= Entries taken from a collection =

******************************

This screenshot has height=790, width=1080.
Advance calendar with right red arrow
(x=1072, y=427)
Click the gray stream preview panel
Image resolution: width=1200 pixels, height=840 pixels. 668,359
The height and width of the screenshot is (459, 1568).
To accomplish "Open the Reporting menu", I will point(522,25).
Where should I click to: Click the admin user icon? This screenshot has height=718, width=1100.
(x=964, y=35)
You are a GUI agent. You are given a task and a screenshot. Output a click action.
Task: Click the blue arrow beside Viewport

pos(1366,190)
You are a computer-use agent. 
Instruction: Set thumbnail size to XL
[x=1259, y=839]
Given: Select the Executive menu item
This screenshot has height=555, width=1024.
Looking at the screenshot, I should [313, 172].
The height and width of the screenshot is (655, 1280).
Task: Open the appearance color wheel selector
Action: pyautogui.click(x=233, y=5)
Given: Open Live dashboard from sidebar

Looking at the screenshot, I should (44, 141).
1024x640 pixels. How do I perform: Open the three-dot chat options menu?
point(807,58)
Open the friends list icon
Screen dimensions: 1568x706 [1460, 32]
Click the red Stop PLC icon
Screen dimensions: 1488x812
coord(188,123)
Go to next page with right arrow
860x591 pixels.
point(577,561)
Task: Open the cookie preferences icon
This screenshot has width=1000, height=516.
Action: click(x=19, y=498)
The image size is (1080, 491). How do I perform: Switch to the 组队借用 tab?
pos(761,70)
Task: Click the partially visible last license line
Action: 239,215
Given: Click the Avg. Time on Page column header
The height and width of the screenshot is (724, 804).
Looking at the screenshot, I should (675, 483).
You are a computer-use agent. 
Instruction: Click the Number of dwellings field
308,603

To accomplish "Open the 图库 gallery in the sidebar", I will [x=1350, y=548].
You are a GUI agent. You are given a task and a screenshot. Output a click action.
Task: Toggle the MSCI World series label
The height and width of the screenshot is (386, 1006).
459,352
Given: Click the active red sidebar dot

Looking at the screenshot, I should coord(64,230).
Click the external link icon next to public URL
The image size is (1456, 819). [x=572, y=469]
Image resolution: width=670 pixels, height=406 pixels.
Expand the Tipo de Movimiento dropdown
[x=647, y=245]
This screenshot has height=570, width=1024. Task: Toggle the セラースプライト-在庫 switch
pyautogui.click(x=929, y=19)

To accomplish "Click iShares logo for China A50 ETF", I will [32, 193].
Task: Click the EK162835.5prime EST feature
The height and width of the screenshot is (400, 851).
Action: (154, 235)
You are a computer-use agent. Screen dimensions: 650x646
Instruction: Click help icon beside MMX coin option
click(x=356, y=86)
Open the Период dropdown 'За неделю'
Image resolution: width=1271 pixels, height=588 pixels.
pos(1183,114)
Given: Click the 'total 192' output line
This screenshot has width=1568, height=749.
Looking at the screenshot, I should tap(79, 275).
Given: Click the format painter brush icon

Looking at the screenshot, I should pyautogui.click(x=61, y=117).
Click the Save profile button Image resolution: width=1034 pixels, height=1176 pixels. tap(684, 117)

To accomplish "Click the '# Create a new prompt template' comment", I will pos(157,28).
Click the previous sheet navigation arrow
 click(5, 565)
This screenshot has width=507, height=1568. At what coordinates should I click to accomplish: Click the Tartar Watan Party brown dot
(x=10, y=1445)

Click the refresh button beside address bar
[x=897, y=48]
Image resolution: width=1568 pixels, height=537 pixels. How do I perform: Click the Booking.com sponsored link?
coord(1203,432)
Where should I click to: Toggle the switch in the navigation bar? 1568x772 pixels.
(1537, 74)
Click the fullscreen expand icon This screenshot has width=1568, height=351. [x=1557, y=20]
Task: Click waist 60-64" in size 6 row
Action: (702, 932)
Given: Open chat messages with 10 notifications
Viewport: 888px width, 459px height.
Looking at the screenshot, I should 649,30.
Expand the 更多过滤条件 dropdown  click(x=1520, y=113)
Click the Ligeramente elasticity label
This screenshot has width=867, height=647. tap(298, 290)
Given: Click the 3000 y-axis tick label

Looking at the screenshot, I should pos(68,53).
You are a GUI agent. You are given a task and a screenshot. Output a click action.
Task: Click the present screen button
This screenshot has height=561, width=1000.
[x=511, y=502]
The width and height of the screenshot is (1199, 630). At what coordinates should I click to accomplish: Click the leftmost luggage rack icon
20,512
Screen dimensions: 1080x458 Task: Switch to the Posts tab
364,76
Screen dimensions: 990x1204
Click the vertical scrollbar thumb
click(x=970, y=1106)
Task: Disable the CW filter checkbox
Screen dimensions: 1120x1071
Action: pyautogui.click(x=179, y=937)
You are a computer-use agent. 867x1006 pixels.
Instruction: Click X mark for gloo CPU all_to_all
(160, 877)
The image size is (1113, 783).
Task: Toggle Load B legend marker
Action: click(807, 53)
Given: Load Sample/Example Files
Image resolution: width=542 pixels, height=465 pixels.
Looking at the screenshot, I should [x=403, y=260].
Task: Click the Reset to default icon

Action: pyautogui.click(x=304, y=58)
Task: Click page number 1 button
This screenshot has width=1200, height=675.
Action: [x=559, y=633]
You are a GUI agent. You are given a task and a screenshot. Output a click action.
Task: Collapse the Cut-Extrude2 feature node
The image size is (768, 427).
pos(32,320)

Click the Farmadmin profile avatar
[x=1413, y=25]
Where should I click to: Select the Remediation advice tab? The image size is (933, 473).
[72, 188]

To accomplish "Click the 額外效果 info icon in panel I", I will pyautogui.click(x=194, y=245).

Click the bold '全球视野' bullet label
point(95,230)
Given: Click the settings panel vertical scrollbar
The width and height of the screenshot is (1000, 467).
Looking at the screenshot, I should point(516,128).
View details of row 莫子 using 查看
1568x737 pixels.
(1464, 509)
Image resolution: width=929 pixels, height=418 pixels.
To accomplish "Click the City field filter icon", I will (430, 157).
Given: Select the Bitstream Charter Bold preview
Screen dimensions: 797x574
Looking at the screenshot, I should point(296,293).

******************************

= WORK TO BE COMPLETED =
Repeat every entry word for word.

= RESPONSE FOR THIS EXERCISE =
This screenshot has height=790, width=1080.
Advance calendar with right red arrow
(x=1072, y=427)
Click the gray stream preview panel
Image resolution: width=1200 pixels, height=840 pixels. 668,359
The height and width of the screenshot is (459, 1568).
To accomplish "Open the Reporting menu", I will point(522,25).
Where should I click to: Click the admin user icon? This screenshot has height=718, width=1100.
(x=964, y=35)
You are a GUI agent. You are given a task and a screenshot. Output a click action.
Task: Click the blue arrow beside Viewport

pos(1366,190)
You are a computer-use agent. 
Instruction: Set thumbnail size to XL
[x=1259, y=839]
Given: Select the Executive menu item
This screenshot has height=555, width=1024.
Looking at the screenshot, I should [313, 172].
The height and width of the screenshot is (655, 1280).
Task: Open the appearance color wheel selector
Action: pyautogui.click(x=233, y=5)
Given: Open Live dashboard from sidebar

Looking at the screenshot, I should (44, 141).
1024x640 pixels. How do I perform: Open the three-dot chat options menu?
point(807,58)
Open the friends list icon
Screen dimensions: 1568x706 [1460, 32]
Click the red Stop PLC icon
Screen dimensions: 1488x812
coord(188,123)
Go to next page with right arrow
860x591 pixels.
point(577,561)
Task: Open the cookie preferences icon
This screenshot has width=1000, height=516.
Action: click(x=19, y=498)
The image size is (1080, 491). How do I perform: Switch to the 组队借用 tab?
pos(761,70)
Task: Click the partially visible last license line
Action: 239,215
Given: Click the Avg. Time on Page column header
The height and width of the screenshot is (724, 804).
Looking at the screenshot, I should (675, 483).
You are a computer-use agent. 
Instruction: Click the Number of dwellings field
308,603

To accomplish "Open the 图库 gallery in the sidebar", I will [x=1350, y=548].
You are a GUI agent. You are given a task and a screenshot. Output a click action.
Task: Toggle the MSCI World series label
The height and width of the screenshot is (386, 1006).
459,352
Given: Click the active red sidebar dot

Looking at the screenshot, I should coord(64,230).
Click the external link icon next to public URL
The image size is (1456, 819). [x=572, y=469]
Image resolution: width=670 pixels, height=406 pixels.
Expand the Tipo de Movimiento dropdown
[x=647, y=245]
This screenshot has height=570, width=1024. Task: Toggle the セラースプライト-在庫 switch
pyautogui.click(x=929, y=19)

To accomplish "Click iShares logo for China A50 ETF", I will [32, 193].
Task: Click the EK162835.5prime EST feature
The height and width of the screenshot is (400, 851).
Action: (154, 235)
You are a computer-use agent. Screen dimensions: 650x646
Instruction: Click help icon beside MMX coin option
click(x=356, y=86)
Open the Период dropdown 'За неделю'
Image resolution: width=1271 pixels, height=588 pixels.
pos(1183,114)
Given: Click the 'total 192' output line
This screenshot has width=1568, height=749.
Looking at the screenshot, I should tap(79, 275).
Given: Click the format painter brush icon

Looking at the screenshot, I should pyautogui.click(x=61, y=117).
Click the Save profile button Image resolution: width=1034 pixels, height=1176 pixels. tap(684, 117)

To accomplish "Click the '# Create a new prompt template' comment", I will pos(157,28).
Click the previous sheet navigation arrow
 click(5, 565)
This screenshot has width=507, height=1568. At what coordinates should I click to accomplish: Click the Tartar Watan Party brown dot
(x=10, y=1445)

Click the refresh button beside address bar
[x=897, y=48]
Image resolution: width=1568 pixels, height=537 pixels. How do I perform: Click the Booking.com sponsored link?
coord(1203,432)
Where should I click to: Toggle the switch in the navigation bar? 1568x772 pixels.
(1537, 74)
Click the fullscreen expand icon This screenshot has width=1568, height=351. [x=1557, y=20]
Task: Click waist 60-64" in size 6 row
Action: (702, 932)
Given: Open chat messages with 10 notifications
Viewport: 888px width, 459px height.
Looking at the screenshot, I should 649,30.
Expand the 更多过滤条件 dropdown  click(x=1520, y=113)
Click the Ligeramente elasticity label
This screenshot has width=867, height=647. tap(298, 290)
Given: Click the 3000 y-axis tick label

Looking at the screenshot, I should pos(68,53).
You are a GUI agent. You are given a task and a screenshot. Output a click action.
Task: Click the present screen button
This screenshot has height=561, width=1000.
[x=511, y=502]
The width and height of the screenshot is (1199, 630). At what coordinates should I click to accomplish: Click the leftmost luggage rack icon
20,512
Screen dimensions: 1080x458 Task: Switch to the Posts tab
364,76
Screen dimensions: 990x1204
Click the vertical scrollbar thumb
click(x=970, y=1106)
Task: Disable the CW filter checkbox
Screen dimensions: 1120x1071
Action: pyautogui.click(x=179, y=937)
You are a computer-use agent. 867x1006 pixels.
Instruction: Click X mark for gloo CPU all_to_all
(160, 877)
The image size is (1113, 783).
Task: Toggle Load B legend marker
Action: click(807, 53)
Given: Load Sample/Example Files
Image resolution: width=542 pixels, height=465 pixels.
Looking at the screenshot, I should [x=403, y=260].
Task: Click the Reset to default icon

Action: pyautogui.click(x=304, y=58)
Task: Click page number 1 button
This screenshot has width=1200, height=675.
Action: [x=559, y=633]
You are a GUI agent. You are given a task and a screenshot. Output a click action.
Task: Collapse the Cut-Extrude2 feature node
The image size is (768, 427).
pos(32,320)

Click the Farmadmin profile avatar
[x=1413, y=25]
Where should I click to: Select the Remediation advice tab? The image size is (933, 473).
[72, 188]

To accomplish "Click the 額外效果 info icon in panel I", I will pyautogui.click(x=194, y=245).

Click the bold '全球视野' bullet label
point(95,230)
Given: Click the settings panel vertical scrollbar
The width and height of the screenshot is (1000, 467).
Looking at the screenshot, I should point(516,128).
View details of row 莫子 using 查看
1568x737 pixels.
(1464, 509)
Image resolution: width=929 pixels, height=418 pixels.
To accomplish "Click the City field filter icon", I will (430, 157).
Given: Select the Bitstream Charter Bold preview
Screen dimensions: 797x574
Looking at the screenshot, I should point(296,293).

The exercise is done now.